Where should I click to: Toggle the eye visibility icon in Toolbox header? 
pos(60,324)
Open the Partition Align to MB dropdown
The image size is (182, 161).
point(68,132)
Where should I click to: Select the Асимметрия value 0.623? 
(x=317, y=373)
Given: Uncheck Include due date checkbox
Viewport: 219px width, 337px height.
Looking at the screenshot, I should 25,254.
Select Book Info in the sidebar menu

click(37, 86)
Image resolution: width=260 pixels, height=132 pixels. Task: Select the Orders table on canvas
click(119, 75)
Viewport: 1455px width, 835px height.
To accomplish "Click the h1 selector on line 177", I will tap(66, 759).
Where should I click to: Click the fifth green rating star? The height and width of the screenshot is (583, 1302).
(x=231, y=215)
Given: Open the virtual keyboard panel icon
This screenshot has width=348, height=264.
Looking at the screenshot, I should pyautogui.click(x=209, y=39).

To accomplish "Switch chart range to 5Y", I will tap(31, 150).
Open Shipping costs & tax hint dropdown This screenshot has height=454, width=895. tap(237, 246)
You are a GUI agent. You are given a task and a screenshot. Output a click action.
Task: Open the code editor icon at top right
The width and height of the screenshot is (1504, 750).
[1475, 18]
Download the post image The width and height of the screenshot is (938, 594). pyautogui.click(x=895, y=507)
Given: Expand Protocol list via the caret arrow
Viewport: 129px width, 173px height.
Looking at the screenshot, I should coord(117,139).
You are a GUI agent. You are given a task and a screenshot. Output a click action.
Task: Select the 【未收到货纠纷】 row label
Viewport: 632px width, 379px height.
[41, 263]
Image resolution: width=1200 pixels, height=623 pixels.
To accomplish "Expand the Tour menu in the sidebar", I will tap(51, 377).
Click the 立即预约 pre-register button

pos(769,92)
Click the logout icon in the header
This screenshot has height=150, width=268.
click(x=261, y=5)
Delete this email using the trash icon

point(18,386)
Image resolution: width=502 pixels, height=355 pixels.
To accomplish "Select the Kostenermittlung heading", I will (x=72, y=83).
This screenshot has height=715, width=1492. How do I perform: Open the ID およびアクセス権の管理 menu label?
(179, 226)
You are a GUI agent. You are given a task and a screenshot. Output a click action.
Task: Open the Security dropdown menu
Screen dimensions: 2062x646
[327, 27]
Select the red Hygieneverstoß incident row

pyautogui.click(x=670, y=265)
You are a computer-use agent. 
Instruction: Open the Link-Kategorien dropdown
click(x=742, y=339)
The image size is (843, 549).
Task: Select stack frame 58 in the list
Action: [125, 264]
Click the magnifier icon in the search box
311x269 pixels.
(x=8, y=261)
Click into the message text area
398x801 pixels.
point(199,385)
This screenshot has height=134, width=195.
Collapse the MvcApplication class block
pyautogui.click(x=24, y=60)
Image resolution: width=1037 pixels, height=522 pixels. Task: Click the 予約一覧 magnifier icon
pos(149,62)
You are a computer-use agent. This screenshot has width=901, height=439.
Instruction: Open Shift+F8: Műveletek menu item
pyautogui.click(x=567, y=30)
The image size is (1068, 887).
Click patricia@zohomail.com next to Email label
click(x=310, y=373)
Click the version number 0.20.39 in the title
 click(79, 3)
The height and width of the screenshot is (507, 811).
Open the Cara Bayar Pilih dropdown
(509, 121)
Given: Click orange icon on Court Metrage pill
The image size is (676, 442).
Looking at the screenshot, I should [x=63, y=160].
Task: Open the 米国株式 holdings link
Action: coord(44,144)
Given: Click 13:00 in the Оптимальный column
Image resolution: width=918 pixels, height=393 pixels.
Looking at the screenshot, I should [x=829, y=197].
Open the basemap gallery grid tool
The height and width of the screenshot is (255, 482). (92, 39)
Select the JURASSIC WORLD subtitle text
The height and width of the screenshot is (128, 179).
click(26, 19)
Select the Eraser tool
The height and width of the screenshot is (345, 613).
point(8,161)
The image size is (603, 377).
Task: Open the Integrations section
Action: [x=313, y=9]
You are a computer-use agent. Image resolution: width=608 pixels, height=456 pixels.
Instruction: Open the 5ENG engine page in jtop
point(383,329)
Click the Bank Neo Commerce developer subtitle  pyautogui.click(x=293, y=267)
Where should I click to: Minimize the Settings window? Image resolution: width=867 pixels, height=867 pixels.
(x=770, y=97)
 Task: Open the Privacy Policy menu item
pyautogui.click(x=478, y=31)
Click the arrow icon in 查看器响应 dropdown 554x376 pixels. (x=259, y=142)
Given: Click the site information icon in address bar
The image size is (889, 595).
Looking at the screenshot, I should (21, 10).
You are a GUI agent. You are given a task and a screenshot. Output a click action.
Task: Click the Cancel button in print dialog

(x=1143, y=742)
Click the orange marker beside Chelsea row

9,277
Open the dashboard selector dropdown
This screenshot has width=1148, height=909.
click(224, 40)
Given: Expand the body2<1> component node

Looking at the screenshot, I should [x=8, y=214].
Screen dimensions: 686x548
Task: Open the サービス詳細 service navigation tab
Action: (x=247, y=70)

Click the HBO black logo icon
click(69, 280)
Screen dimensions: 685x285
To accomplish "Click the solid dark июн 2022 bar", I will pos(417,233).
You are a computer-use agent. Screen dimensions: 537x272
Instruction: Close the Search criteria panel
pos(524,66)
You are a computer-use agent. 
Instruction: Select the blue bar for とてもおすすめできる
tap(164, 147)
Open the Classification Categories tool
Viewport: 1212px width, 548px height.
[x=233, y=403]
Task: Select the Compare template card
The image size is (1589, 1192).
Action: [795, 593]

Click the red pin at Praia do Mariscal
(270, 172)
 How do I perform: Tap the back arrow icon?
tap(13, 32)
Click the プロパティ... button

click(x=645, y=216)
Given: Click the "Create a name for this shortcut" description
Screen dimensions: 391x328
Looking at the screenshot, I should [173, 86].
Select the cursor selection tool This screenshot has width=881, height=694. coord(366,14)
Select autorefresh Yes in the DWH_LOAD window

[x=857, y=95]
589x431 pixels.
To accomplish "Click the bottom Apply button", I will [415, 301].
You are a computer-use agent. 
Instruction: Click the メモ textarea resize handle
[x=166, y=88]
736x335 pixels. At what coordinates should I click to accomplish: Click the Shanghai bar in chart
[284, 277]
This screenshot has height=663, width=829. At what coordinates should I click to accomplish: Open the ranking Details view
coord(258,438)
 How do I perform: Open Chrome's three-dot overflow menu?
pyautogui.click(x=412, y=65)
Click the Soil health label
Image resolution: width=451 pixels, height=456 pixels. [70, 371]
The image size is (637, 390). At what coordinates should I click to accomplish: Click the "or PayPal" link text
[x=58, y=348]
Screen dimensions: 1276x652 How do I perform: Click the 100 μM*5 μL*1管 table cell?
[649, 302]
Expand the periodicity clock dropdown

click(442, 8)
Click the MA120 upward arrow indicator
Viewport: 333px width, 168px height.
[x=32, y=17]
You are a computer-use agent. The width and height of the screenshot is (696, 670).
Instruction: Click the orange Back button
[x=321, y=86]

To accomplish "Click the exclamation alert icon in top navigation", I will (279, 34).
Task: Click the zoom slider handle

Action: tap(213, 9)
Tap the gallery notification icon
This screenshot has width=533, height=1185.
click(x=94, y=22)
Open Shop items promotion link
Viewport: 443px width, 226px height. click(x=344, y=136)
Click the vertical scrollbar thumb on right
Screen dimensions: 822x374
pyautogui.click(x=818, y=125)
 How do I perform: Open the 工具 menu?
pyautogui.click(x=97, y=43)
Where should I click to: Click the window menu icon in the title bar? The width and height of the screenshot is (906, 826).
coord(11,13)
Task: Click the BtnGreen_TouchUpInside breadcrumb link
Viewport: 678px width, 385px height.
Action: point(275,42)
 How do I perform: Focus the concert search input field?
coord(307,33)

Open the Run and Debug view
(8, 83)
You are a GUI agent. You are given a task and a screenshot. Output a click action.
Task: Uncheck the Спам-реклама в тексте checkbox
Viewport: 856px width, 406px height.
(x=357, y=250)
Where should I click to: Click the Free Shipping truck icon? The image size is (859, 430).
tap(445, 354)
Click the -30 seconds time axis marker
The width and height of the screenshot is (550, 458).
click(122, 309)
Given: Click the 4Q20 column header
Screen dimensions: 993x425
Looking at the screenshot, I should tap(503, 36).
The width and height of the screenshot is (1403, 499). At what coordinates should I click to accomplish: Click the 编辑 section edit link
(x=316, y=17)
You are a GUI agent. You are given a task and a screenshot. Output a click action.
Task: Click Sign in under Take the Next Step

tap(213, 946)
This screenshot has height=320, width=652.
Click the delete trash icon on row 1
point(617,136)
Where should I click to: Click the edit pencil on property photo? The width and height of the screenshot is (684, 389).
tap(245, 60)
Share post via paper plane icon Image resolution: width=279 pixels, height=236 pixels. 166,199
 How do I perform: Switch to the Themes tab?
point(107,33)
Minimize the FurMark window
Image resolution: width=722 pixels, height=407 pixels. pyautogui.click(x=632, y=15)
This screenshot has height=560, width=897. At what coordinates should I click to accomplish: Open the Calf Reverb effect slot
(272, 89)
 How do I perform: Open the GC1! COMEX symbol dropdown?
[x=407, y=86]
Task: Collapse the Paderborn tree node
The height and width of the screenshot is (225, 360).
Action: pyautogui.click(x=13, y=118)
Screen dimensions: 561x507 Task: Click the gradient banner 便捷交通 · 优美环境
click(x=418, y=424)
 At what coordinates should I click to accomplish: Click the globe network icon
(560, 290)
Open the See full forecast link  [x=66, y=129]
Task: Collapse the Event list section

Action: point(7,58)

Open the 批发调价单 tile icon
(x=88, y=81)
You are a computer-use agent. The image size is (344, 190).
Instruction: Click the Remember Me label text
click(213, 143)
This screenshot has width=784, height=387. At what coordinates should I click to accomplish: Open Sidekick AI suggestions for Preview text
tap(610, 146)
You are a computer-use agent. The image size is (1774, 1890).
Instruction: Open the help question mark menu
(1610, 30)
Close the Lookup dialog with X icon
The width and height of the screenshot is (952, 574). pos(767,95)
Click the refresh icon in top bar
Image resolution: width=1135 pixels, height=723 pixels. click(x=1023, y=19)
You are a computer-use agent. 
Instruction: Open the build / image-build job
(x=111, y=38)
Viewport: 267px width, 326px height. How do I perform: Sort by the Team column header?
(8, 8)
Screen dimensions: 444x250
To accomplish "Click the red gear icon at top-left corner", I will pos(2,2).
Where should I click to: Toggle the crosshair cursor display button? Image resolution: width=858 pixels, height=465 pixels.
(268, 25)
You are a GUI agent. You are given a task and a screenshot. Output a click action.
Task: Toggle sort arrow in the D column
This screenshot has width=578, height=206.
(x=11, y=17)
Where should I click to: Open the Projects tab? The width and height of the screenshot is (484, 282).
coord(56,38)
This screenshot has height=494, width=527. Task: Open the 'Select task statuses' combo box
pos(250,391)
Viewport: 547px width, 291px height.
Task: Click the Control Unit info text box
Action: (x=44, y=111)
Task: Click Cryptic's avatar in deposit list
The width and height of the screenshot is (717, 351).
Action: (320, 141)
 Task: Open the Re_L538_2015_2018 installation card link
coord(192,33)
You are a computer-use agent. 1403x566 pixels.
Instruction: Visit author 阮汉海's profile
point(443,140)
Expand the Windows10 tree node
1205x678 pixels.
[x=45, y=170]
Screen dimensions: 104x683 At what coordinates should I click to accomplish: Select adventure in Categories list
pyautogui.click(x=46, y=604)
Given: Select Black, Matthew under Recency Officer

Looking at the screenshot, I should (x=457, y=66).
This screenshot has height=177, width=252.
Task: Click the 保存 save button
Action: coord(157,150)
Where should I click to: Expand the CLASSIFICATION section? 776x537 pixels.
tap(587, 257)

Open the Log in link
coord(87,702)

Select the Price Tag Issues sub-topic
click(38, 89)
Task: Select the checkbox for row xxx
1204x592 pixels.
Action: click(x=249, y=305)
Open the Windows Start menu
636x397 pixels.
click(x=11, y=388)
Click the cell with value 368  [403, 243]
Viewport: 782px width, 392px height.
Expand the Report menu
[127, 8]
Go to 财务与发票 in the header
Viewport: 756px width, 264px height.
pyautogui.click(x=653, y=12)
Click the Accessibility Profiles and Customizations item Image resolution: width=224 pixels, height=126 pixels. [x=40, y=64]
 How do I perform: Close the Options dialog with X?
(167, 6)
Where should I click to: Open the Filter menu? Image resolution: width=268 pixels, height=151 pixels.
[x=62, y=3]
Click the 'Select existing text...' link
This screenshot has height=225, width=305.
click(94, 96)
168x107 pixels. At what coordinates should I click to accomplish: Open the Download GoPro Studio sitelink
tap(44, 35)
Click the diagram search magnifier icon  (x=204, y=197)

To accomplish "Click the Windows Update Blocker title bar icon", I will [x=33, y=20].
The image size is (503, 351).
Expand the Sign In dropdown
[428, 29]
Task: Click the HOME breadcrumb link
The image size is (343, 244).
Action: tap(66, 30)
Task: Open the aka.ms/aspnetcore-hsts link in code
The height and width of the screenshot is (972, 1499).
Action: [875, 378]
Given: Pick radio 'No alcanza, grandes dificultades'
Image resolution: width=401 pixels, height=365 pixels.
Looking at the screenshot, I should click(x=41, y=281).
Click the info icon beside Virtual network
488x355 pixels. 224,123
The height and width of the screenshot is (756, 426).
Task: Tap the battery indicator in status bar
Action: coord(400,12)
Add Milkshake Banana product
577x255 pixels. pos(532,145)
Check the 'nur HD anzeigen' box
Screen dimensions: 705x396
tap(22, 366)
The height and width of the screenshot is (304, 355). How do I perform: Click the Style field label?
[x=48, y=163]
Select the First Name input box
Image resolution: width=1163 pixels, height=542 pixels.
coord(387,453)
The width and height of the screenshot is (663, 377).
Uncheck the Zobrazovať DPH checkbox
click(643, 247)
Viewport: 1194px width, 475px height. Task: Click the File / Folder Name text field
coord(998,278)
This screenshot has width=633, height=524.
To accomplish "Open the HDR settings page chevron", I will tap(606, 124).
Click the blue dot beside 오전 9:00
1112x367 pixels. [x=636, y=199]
──────────────────────────────
# What is required:
Number of lines with the string "computer" in them: give it by itself, based on the listing above.

# Solution below:
11